Johannesburg — 5–7 December 2025. This past weekend Fourways Mall’s brand-new Level 8 rooftop became ground zero for South Africa’s gaming and geek culture, as rAge Expo 2025 turned the mall into a packed playground of sim rigs, cosplay, indie games, esports finals and maker energy. The move to the rooftop paid off: the venue gave gamers room to breathe and organisers space to imagine, and the result was a festival that felt both huge and distinctly local.
From the moment the gates opened, rAge served up the full menu that fans expect — old favourites and bold new reveals. NAG (Need A Game) anchored the event with a massive presence: a three-zone showfloor that included the NAG Retro LAN (a 40-seat throwback battleground), a cutting-edge hardware and peripherals showcase, and the BT Games mega-stand. The retro zone was a standout, inviting players to relive classics on plug-and-play setups while newer crowds hunted for the latest graphics cards and Razer kits.
But the BYOC LAN remained the heart of the weekend. With a dedicated 5,600m² rooftop LAN space offering aircon, high ceilings, secure parking and 24/7 competitive energy, hundreds of gamers settled in for marathon sessions — some starting early with Super Pass access on Thursday and others in for the full Friday-to-Sunday grind. LAN partners Cool Ideas and Pure Storage kept the network and servers humming, ensuring the pro-level stability top-tier gamers demand.
Esports finals and community tournaments raised the stakes. From Call of Duty crown matches to Varsity Esports showdowns and the local Mamelodi Sundowns Championship in FC26, rAge combined high-level competition with grassroots passion — prize pools and school tournaments amplified the sense that South African esports is maturing fast. Casual visitors cheered on university teams and township talent alike, while daily ACGL fighting cups and racing leaderboards kept the energy electric.

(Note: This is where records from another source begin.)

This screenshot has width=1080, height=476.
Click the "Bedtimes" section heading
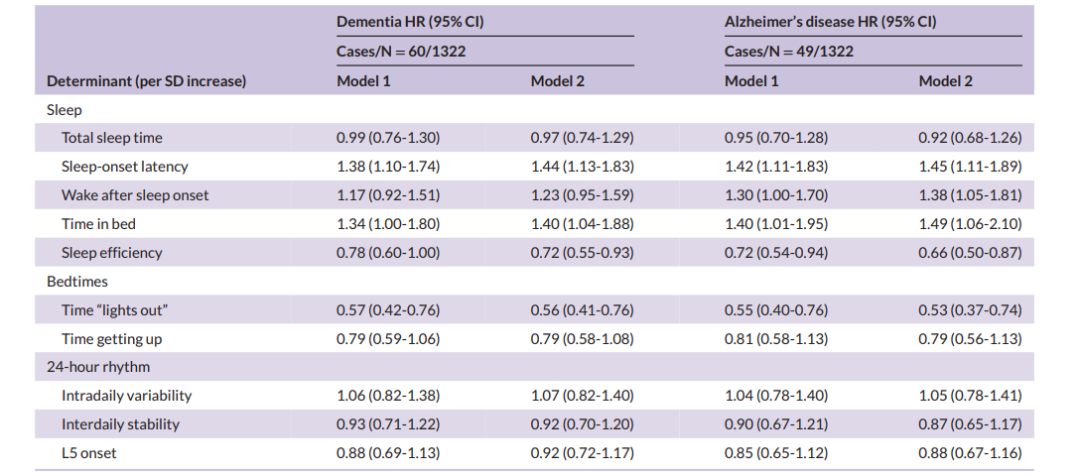(x=77, y=282)
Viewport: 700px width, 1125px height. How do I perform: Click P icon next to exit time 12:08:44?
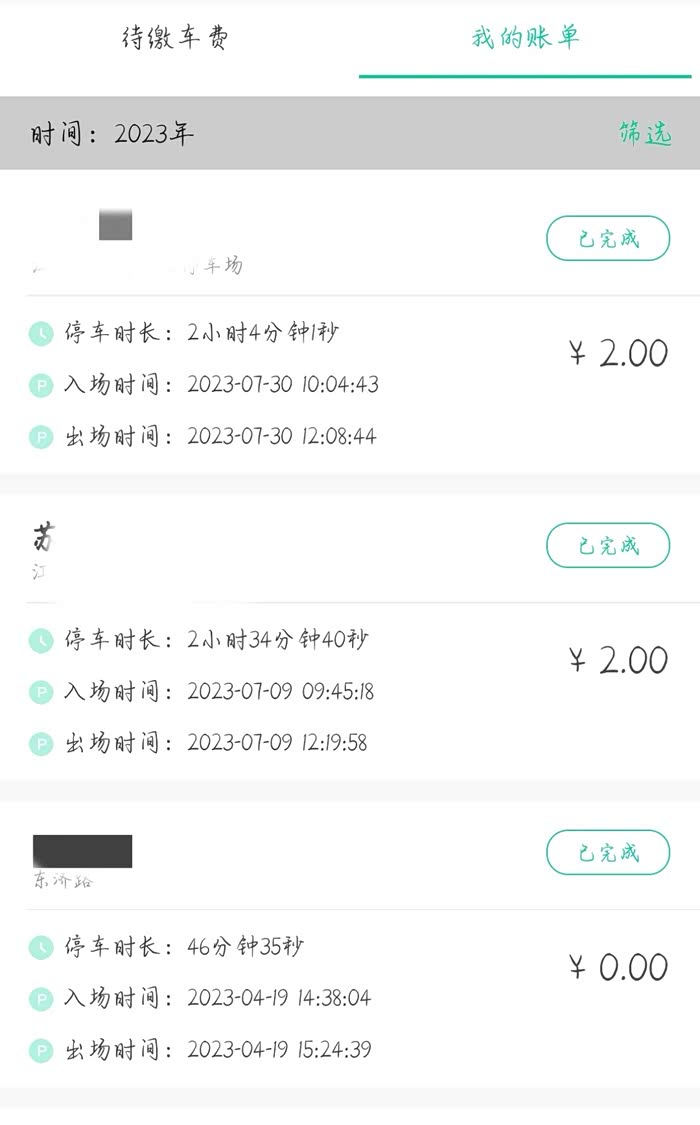40,437
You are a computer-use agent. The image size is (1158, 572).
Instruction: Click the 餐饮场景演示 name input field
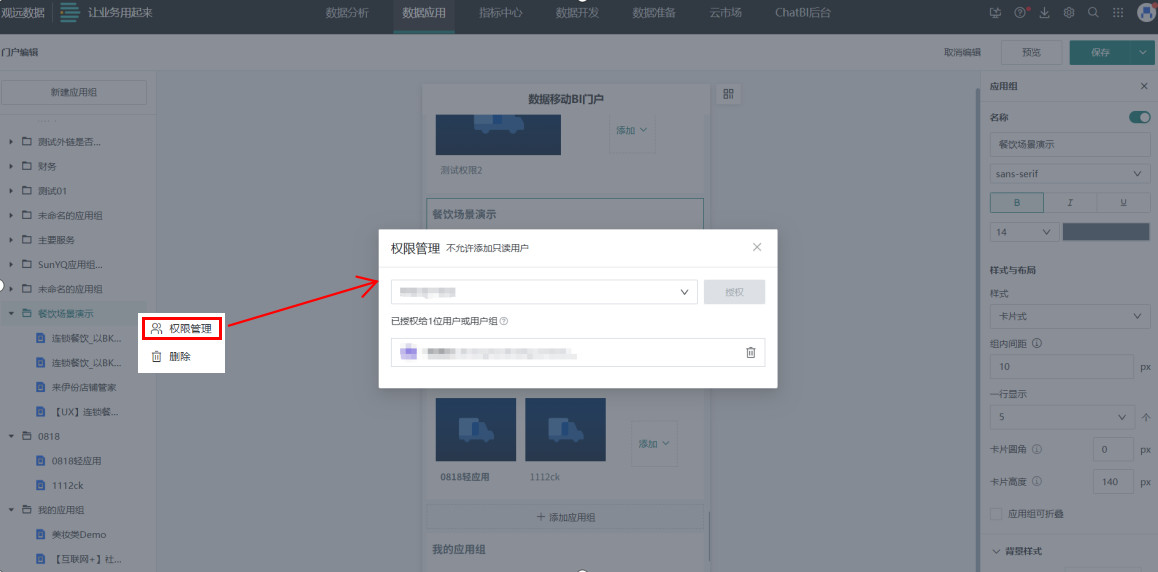[x=1069, y=145]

The expo also doubled as an innovation stage. Playable indie showcases in the Home Coded zone put South African developers front and centre — titles like chaotic party brawler Mighty Peckers, the beta debut of dark-fantasy OMEN (access via an exclusive prequel comic), and the NFC-enabled boardgame ToTheMoon! all invited public playtests and community feedback. These local-first demos captured the crowd’s imagination and underscored rAge’s role as a launchpad for homegrown talent.

Hardware and experience demos pushed boundaries, too. PDC’s VITURE One AR glasses offered cloud-gaming on a floating 120-inch equivalent display; Razer and Turtle Beach curated competitive arenas and audio demos; VanguardPC x Takealot ran show-only deals on prebuilt rigs; and Evetech, Citroën and Monster Racing ramps gave real incentives for leaderboard kings and casual thrill-seekers alike. For expo-goers hunting the latest tech and the best bargains, the floor was a shopping list come to life.

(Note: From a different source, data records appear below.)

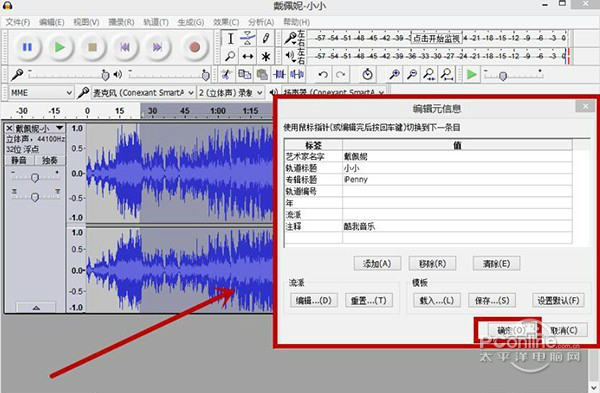The width and height of the screenshot is (600, 393).
Task: Open the 麦克风 recording device dropdown
Action: point(143,93)
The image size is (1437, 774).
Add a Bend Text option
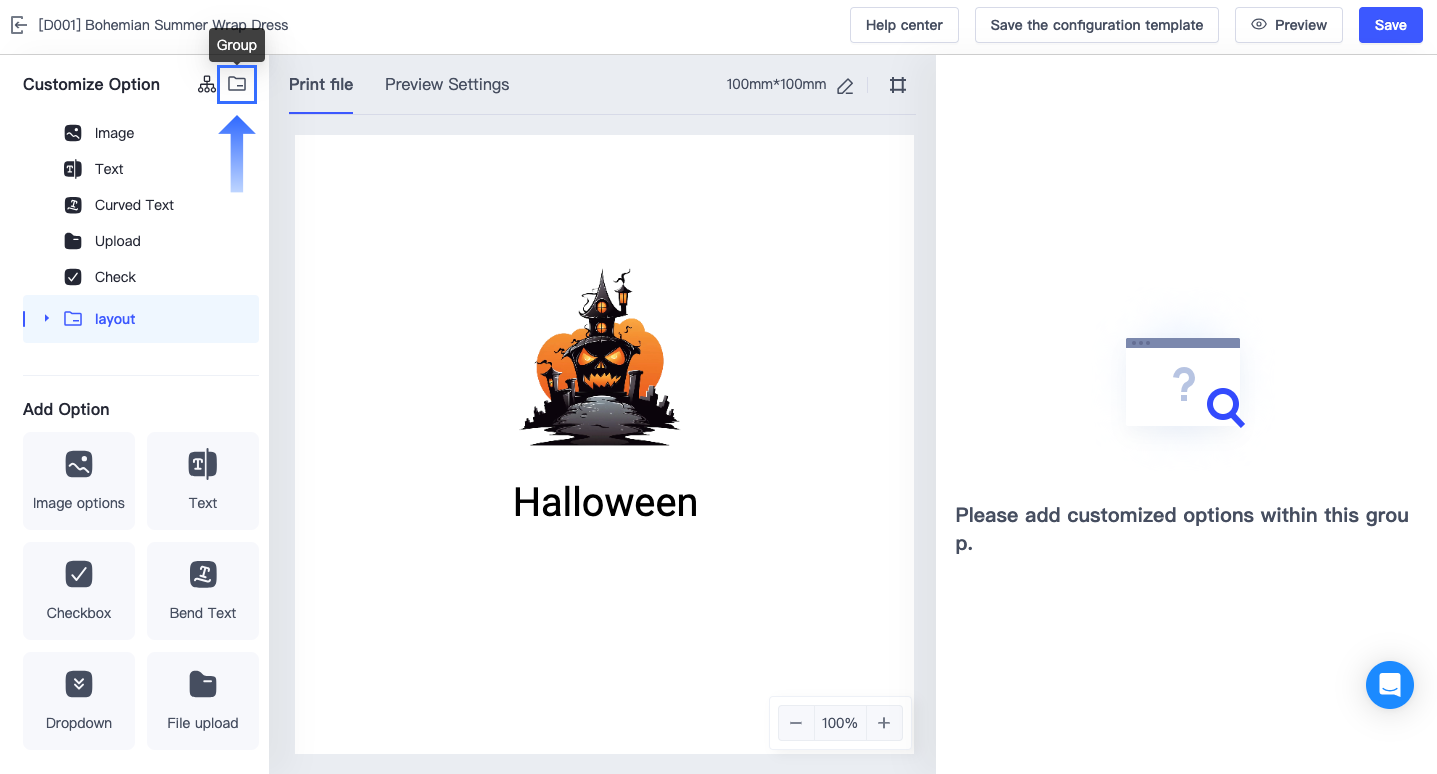pos(202,591)
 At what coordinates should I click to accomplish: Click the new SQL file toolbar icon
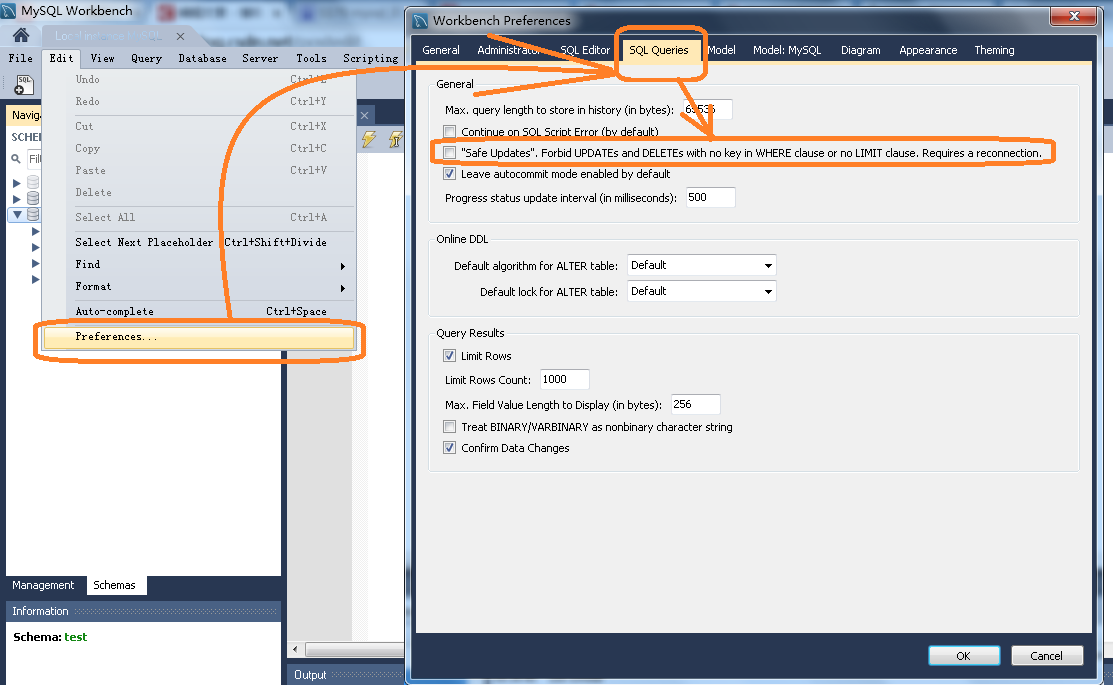[24, 85]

rAge’s Artist Alley and community areas delivered the softer, human side of the weekend. Legion Events’ Artist Alley hosted more than 50 stalls of original art, cosplay accessories and indie merch, while the Jam Arcade and women-led game jams showcased the next generation of creators. Attendees could meet artists, commission work on the spot, or try their hand at daily build challenges — a reminder that rAge is as much a creator festival as it is a consumer expo.
Standout moments spilled beyond the show floor. Live-build projects — including the zaLUG crew’s ambitious LEGO Death Star — drew families and builders into collaborative, slow-burn spectacles. Immersive activations (from Disney’s Alien: Earth walkthroughs to lightsaber workshops) and late-night anime programming expanded the audience beyond gamers to families and pop-culture fans. It was an intergenerational weekend: toddlers in the LEGO pit, teens in tournaments and adults browsing retro rigs.
Organisers were clear about one thing: rAge’s move to Fourways Mall isn’t temporary. The rooftop location proved a game-changer — literally — offering proximity to a major retail hub with seamless parking, food and facilities that make long LAN weekends less punishing and more social. For a festival built on staying power, that infrastructure matters.
If there was a single theme running across the weekend, it was community growth. From school-level esports to indie devs showing prototypes, and from hardware partners offering discounts to LANners bonding over coffee and overnight snacks, rAge 2025 felt like a living ecosystem — one that now has the space to grow. Expect this rooftop chapter to shape the expo’s future: bigger LANs, bolder activations and a deeper focus on South African creators.